Not often does a city build and dedicate a museum to a single living painter, but the nearby town of Rodez did just that when Mr. Soulages, 94, donated 500 of his works to his native city. The Soulages Museum, which opened in May, displays his paintings, drawings, sketches and lithographs — an elegant setting for his work.

Rodez Cathedral, imposing and pink, dominates the landscape of this town of narrow streets lined with shops and restaurants.

The Fenaille Museum in Rodez has an outstanding collection of pre-historic carved stones called “menhirs,” mysterious sculptures that date from three millennia before Christ.

In Albi, a beautiful town on the banks of the Tarn river, the 13th-century Gothic cathedral of Ste. Cecile towers over all.

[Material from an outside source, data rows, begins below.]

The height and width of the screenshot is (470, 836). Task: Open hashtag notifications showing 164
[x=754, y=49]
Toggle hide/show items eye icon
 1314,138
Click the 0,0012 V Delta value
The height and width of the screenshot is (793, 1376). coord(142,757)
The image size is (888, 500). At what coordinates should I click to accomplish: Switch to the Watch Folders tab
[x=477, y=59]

Named for the town, the Albigensian heresy was a movement that flourished in southern France in the 12th and 13th centuries. The Albigenses, or Cathars, believed the material world is the evil that wars with good. The Dominicans tried to convert them, and Pope Innocent III and French King Philip II Augustus eradicated them. The cathedral stands as a reminder of the power of church and king.

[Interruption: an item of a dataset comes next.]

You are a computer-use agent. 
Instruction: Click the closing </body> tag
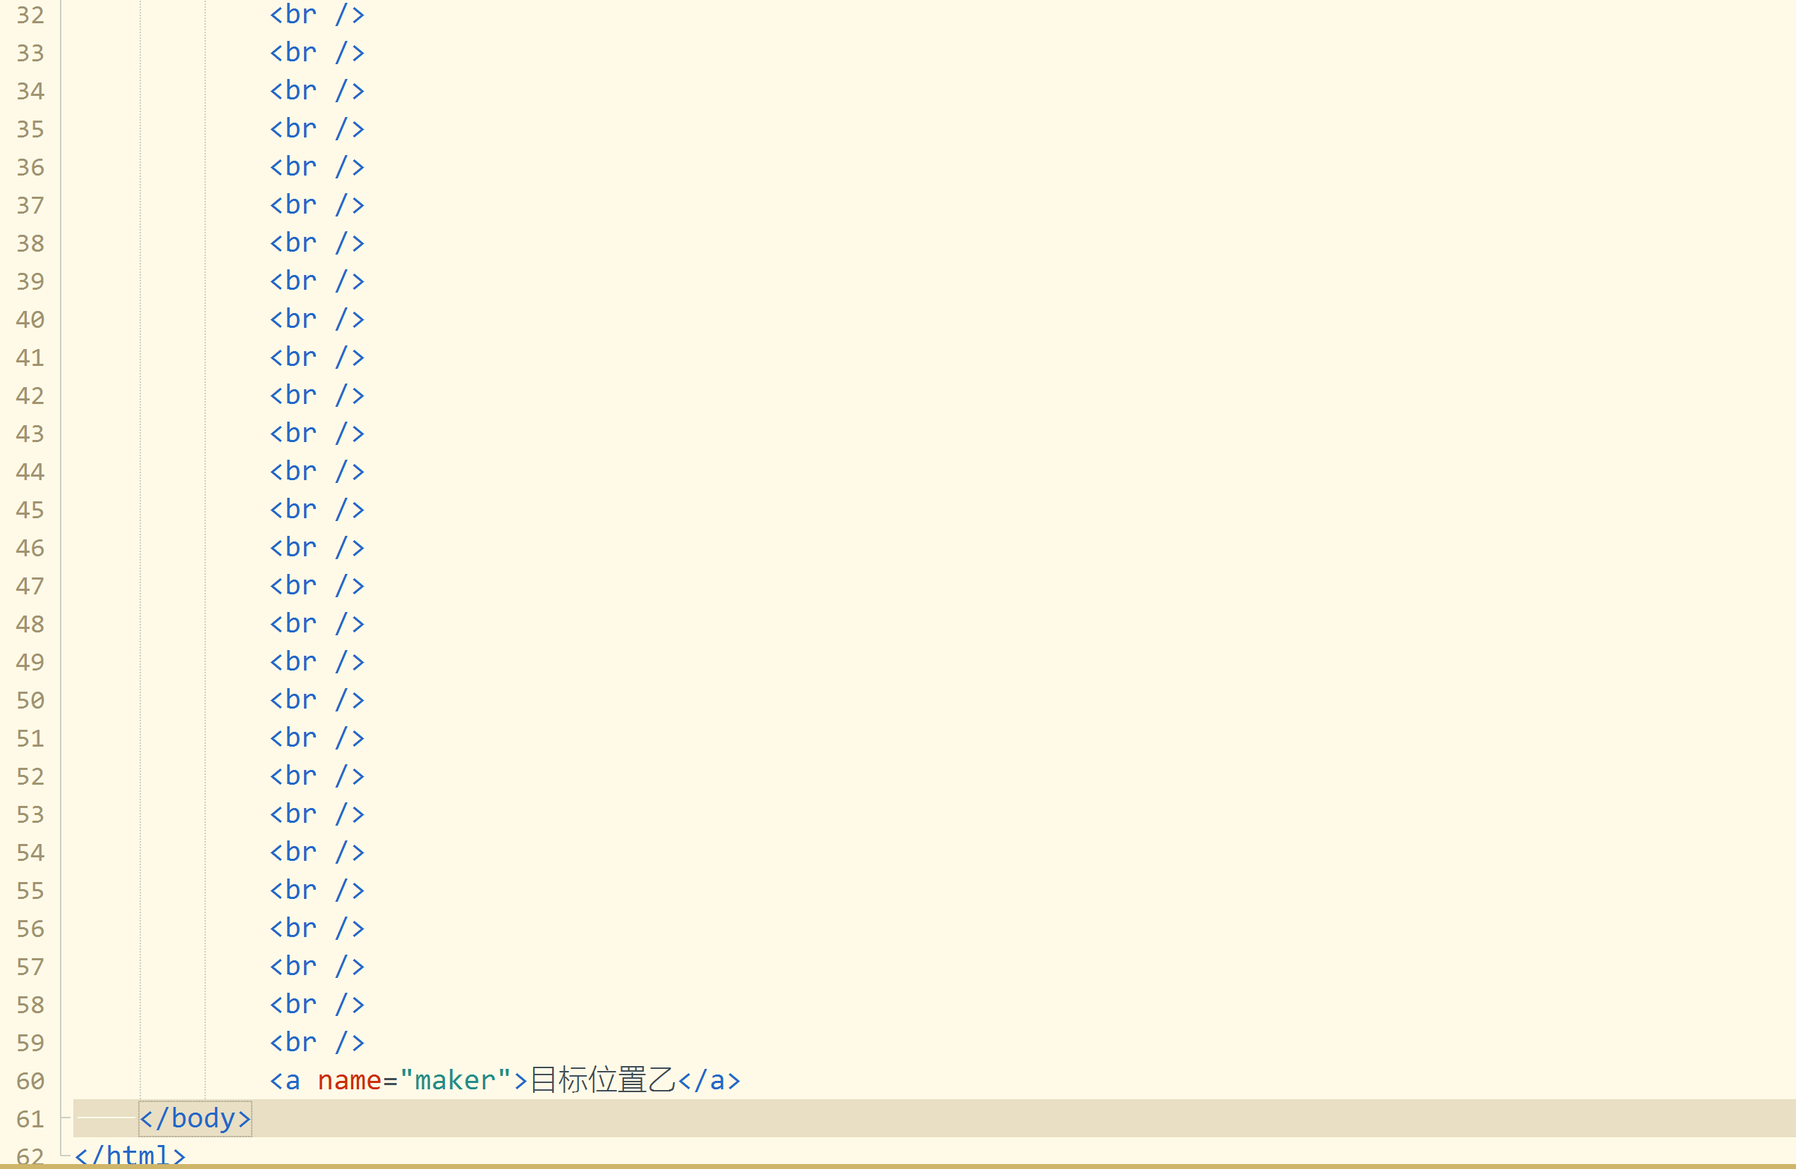195,1118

Half-timbered houses line narrow cobblestone streets in Albi’s medieval quarter. Visitors to the new neighborhoods delight in the Academy of Miniatures, a “museum” of dollhouse constructions of 19th-century rooms. Not far away there’s a small museum dedicated to the 18th-century French explorer of the Pacific, Jean-Franois de Galaup.

The 13th-century archbishop’s palace is now a museum housing the works of Henri de Toulouse-Lautrec, who was born in Albi in 1864. The Toulouse-Lautrec Museum, which stands between the Ste. Cecile cathedral and the Tarn river, has a large collection of the posters that made him famous. Just outside Albi is the Chateau du Bose, where he grew up, and it’s open for tours conducted by the painter’s distant cousin, a delightful old woman who makes the stop worthwhile.

Albi’s wealth in the 14th and 15th centuries was built on the dark green leaves of a small plant that flourished in the region called “woad,” which was used to make an indelible blue pastel dye. The city of Toulouse quickly established preeminence in the woad trade, and merchants 600 years ago built mansions with towers to show off their fortune. Toulouse’s prosperity crashed when less-expensive indigo was imported from India. In a minor renaissance, woad again is cultivated for use in cosmetics.

Toulouse is a university city and center of France’s aerospace industry: Airbus jetliners are built here. The old central part of town consists of graceful red brick buildings and amusing towers. The great central square in front of the imposing 18th-century “Capitole” (City Hall) is a center of civic activity. The city is famous for its violets, and shops sell everything violet from sweets to scents.

Toulouse’ museums include the Fine Arts Museum, housed in a former convent guarded by a line of gargoyles. The 16th-century Renaissance Hotel d’Assezat displays the Bemberg collection of art. There’s also a museum of modern art in an old slaughterhouse on the bank of the Garonne.

A particular splendor of Toulouse is the Church of the Jacobins, a deconsecrated Dominican church with remarkable murals, stained glass windows and ribbed vaults, including a 22-branch palm tree vault in the apse.

The city’s Basilica of St. Sernin, built in the 11th and 12th centuries to accommodate pilgrims, is the largest Romanesque basilica in Europe. There’s a lively flea market outside on weekends.